Une aventure humaine
Ce n'est pas tant la prouesse sportive que Philippe retient de son exploit "mais surtout l'aventure humaine." Lors de la première traversée, alors qu'il tente de relier la Papouasie Nouvelle-Guinée à l'Indonésie, soit l'Océanie à l'Asie, un nageur papou se met à les suivre. "Au début, on a cru qu'il allait nager une heure. Au bout de trois heures, voyant qu'il était toujours là, on lui a donné des barres énergétiques et il a nagé les 7h35 de la traversée avec nous.

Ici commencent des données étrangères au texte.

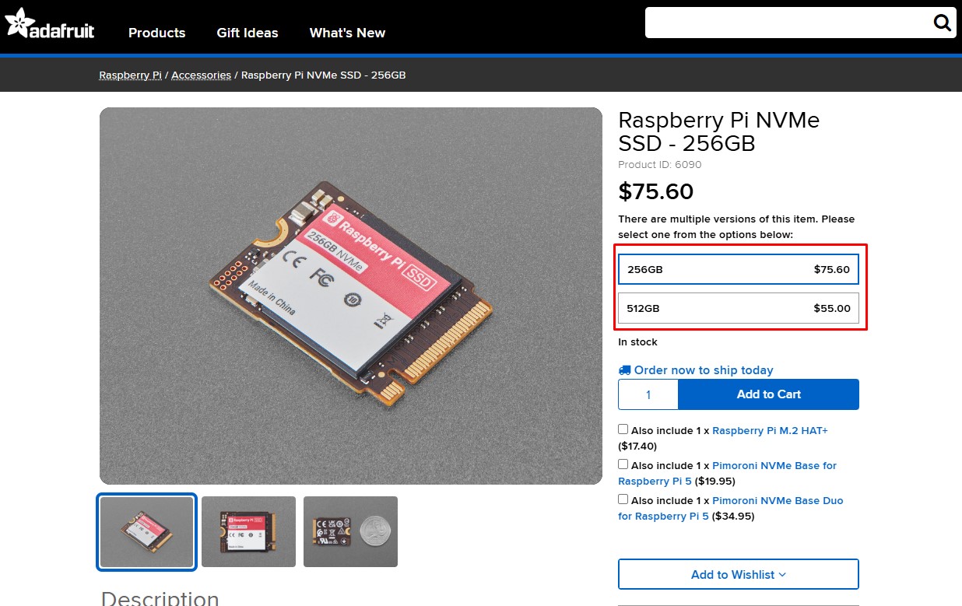
Task: View the SSD with coin thumbnail
Action: [x=350, y=532]
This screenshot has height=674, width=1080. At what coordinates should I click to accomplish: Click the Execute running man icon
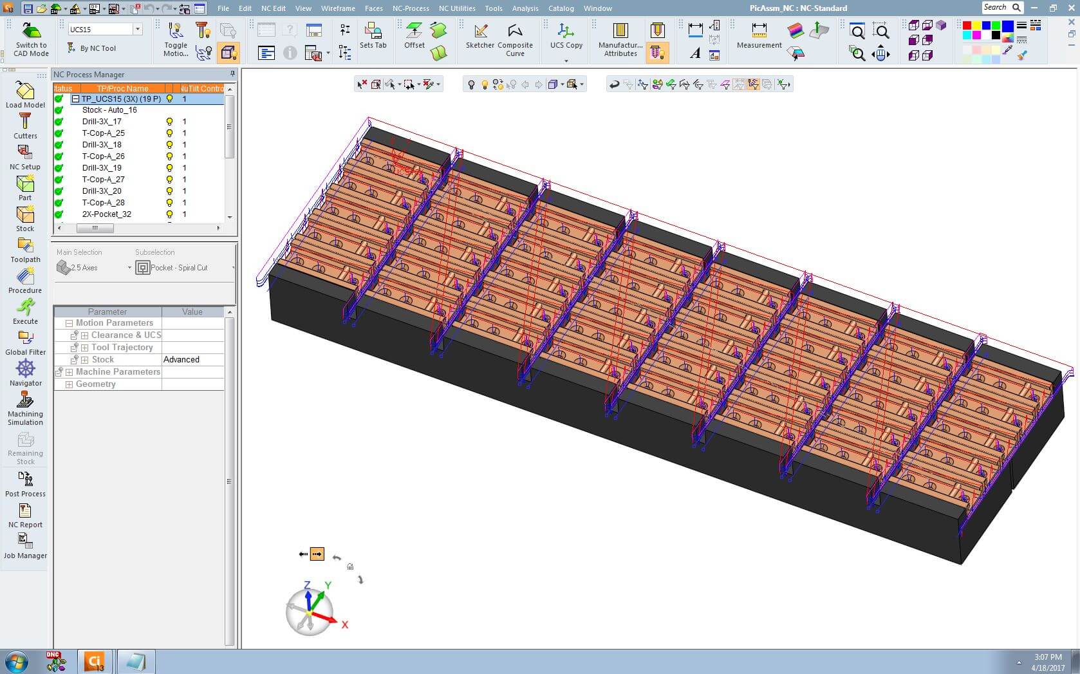click(x=25, y=307)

C'était énorme parce qu'on avait un nageur valide, un handicapé et un papou !" Une anecdote impossible à préméditer.
Un retour à la vie
Au bord de le mer Rouge, il rencontre Paul Sobol, un pionnier de la plongée en mer Rouge, mais aussi rescapé de trois camps de concentration pendant la Seconde Guerre mondiale. "Ce qui a été incroyable dans cette rencontre, c'est que nous avons tous les deux retrouvé les mêmes sensations : le retour à la vie après les camps pour lui, le retour à la vie après un accident pour moi".
Un moment de communion
Alors quand le film est projeté dans différents festivals et qu'il séduit à chaque fois le public, "c'est une grosse émotion. Je suis heureux car ce film est vraiment un moment de communion. On est allé au bout et on a relié les cinq continents à la nage."
Le programme Nager au-delà des frontières sera diffusé vendredi 30 novembre à 20h35 sur France 3 dans l'émission Thalassa.